The personal data of Victorians collected to combat the spread of COVID was sent off by the state government for the potential use by highly controversial US big data firm Palantir, a new report has revealed.

Guardian Australia revealed on Wednesday that COVID mobility data was passed to the Australian Criminal Intelligence Commission by the Victorian government in July 2020.

This was done to potentially use Palantir’s data harvesting program to identify mystery cases of the virus for the purpose of contact tracing.

Palantir was founded by Peter Thiel and other PayPal alum, and has been widely criticised for its partnership with the US Immigration and Customs Enforcement, the US military, spy agencies and its involvement with the Facebook Cambridge Analytica scandal, among others.

As Guardian Australia reported, a spokesperson for the Victorian government confirmed that this took place, saying it was to test the Palantir platform, and that the government ultimately opted to use a different platform.

“A sample set of de-identified mobility data was used to investigate whether the program could achieve what was required, with strict conditions in place about its use, accessibility and destruction,” the Victorian government spokesperson told Guardian Australia.

“The Department did not proceed with the program and instead developed an in-house tool, which successfully supported contact tracing throughout the pandemic.”

A spokesperson for the Australian Criminal Intelligence Commission confirmed that the state government had come to it for help to “demonstrate our analytical capabilities to analyse COVID-19 clusters”.

The spokesperson said that the data “met all legal requirements”.

Guardian Australia reported that this test included strict data protection provisions, such as the information being transferred via a secure portal that only limited staff had access to, and that no Palantir cloud storage system was used.

Palantir is a public US company based in Denver, Colorado, specialising in big data analytics.
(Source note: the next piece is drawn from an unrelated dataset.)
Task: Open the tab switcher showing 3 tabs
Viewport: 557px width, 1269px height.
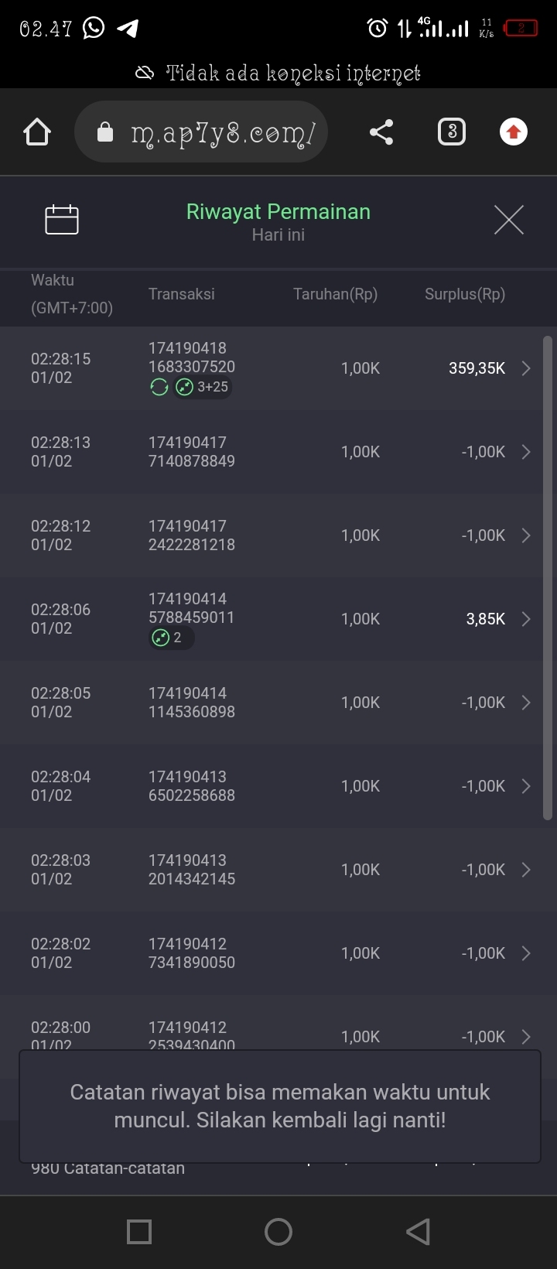Action: [x=452, y=132]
Its clients are typically large defence institutions along with a number of private sector organisations.

The US Department of Health also sought Palantir’s data service as part of its COVID response, enlisting the company as part of its HHS Protect Now program to track the spread of the virus. This also attracted significant controversy.
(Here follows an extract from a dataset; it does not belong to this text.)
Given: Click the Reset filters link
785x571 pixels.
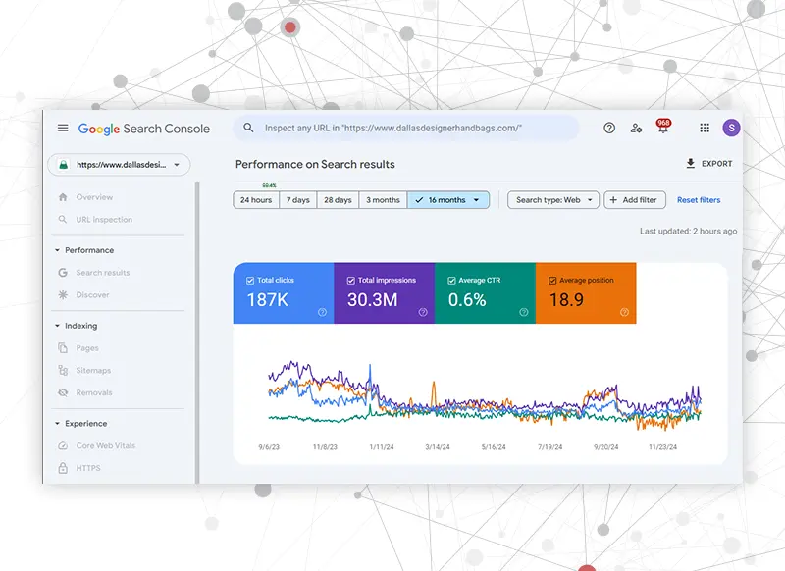Looking at the screenshot, I should pyautogui.click(x=699, y=200).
In 2018, a UK Parliamentary Inquiry heard that a former research director at Cambridge Analytica said that many meetings had happened with Palantir, and that they both hoovered up Facebook data from the same office.
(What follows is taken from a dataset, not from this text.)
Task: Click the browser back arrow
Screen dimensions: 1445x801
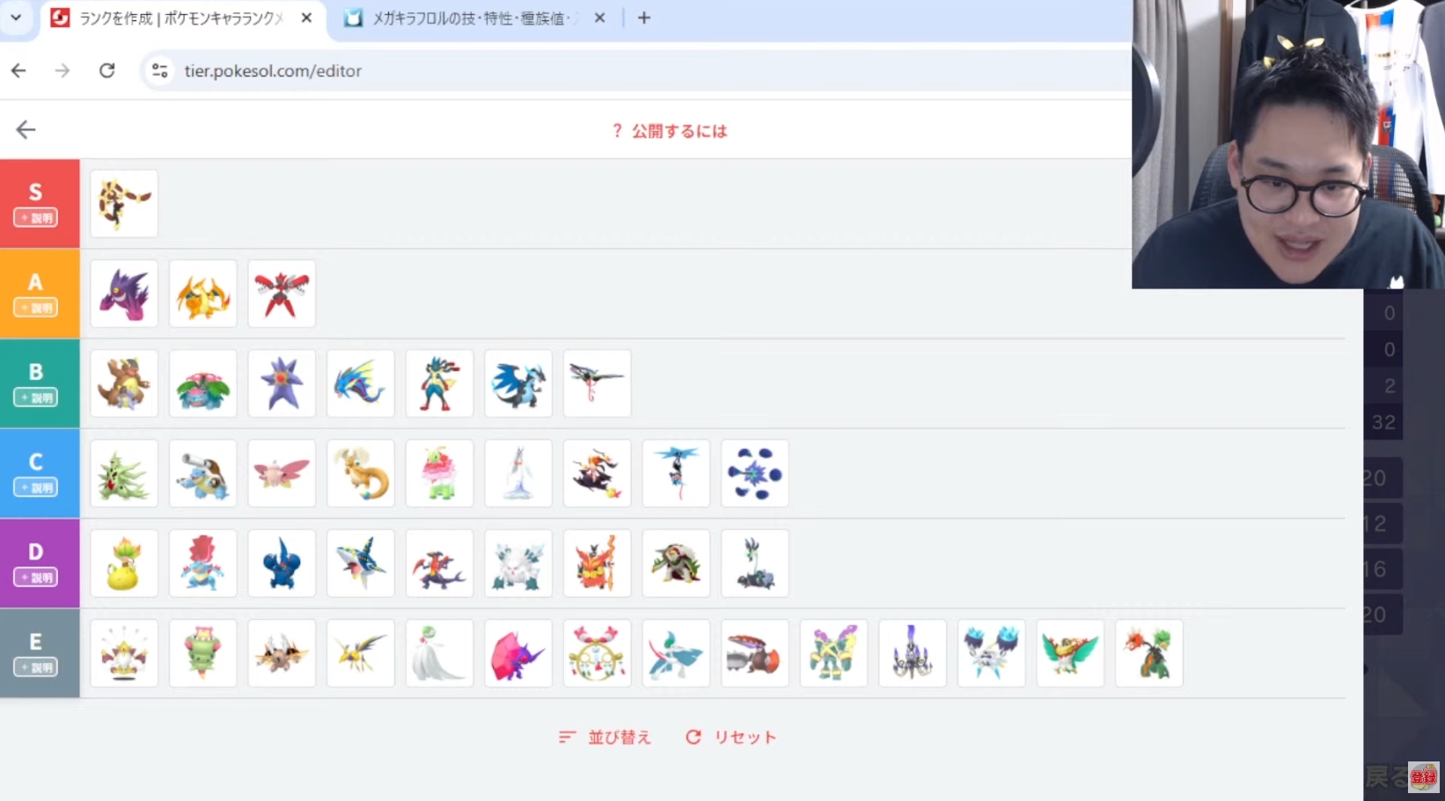Action: coord(18,70)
Palantir has partnered with US immigration authorities for nearly a decade, developing software for the agencies. This software has been described as “mission critical” to Immigration and Customs Enforcement.

In Australia, Palantir has several contracts with federal departments and agencies, including the Department of Defence, the Australian Signals Directorate, AUSTRAC and the Department of Veterans’ Affairs.

Former federal Labor MP Mike Kelly was hired by Palantir less than two weeks after he retired from Parliament in early 2020.

On the same day as the Victoria COVID data story was broken, Palantir announced a further expansion into Australia with a partnership with WesTrac. Palantir has also had a “long-term flagship partnership” with mining giant Rio Tinto.

There have been concerns since the onset of the pandemic that the vast amounts of personal data captured by governments for the purpose of combating the spread of the virus would be utilised for other purposes.

This has been realised on several occasions. Multiple law enforcement agencies across the country have attempted to access QR code check-in data to solve crimes.

It was revealed that Queensland Police was given access to the state’s contact tracing check-in data on at least one occasion, while Western Australia Police used its data twice without obtaining a warrant. In Victoria, police tried to access COVID data but were knocked back.

In NSW, 500,000 business addresses were inadvertently leaked by the state government after collecting them for mandatory QR code check-ins.